Inde : les différents visages du djihad

20 Septembre, 2021
Provenance: fsspx.news
Mgr Joseph Kallarangatt, évêque syro-malabare de Pala

En Inde, la hiérarchie catholique dénonce les tactiques que les islamistes utilisent contre les chrétiens. Le djihad s’y décline dans des versions « soft », dite « amoureuse » ou « narcotique », mais le but demeure inchangé : éliminer les infidèles.

Le Kérala est un Etat de l’ouest de l’Inde où les chrétiens représentent à peu près 20% de la population, contre un peu plus d’un quart de musulmans.

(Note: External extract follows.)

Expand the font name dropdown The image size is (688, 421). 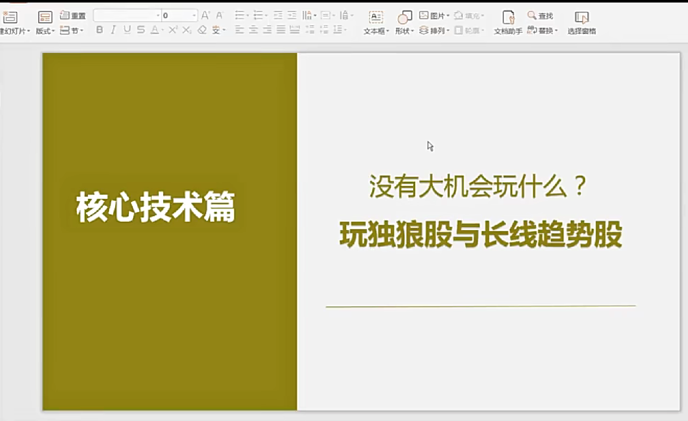[x=158, y=16]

C’est l’Etat où les chrétiens sont les plus nombreux : ils ne représentent que 2,3 % de la population totale de l’Inde.

Depuis plusieurs années, les musulmans sont accusés d’utiliser le mariage à des fins de conversion religieuse, une pratique constatée dans toute l’Inde qui touche indistinctement chrétiens et hindous.

Sous la pression du parti nationaliste au pouvoir, le Bharatiya Janata Party (BJP), plusieurs Etats indiens ont adopté une législation interdisant le mariage interreligieux dénonçant un « djihad de l’amour ».

C’est au nom de cette loi que de nombreux responsables catholiques ont été amenés à porter plainte contre des musulmans qui avaient jeté leur dévolu sur de jeunes chrétiennes.

C’est le cas de Mgr Joseph Kallarangatt, évêque syro-malabare de Palai (Kérala), qui n’y va pas par quatre chemins pour dénoncer une situation qui voit l’Eglise « perdre ses jeunes femmes », selon lui.

« Dans un pays démocratique comme le nôtre, il n’est pas possible de prendre les armes pour éliminer les infidèles, alors les djihadistes utilisent des moyens difficiles à identifier : de l’avis des djihadistes, les non-musulmans doivent être supprimés », prévient le prélat, dans un entretien à la presse, le 9 septembre 2021.

Et Mgr Kallarangatt d’ajouter : «  lorsque l’objectif est l’expansion de leur religion et l’élimination des non-musulmans, les moyens qu’ils utilisent prennent des formes différentes : celle du ‘djihad amoureux’ ou celle du ‘djihad narcotique’ ».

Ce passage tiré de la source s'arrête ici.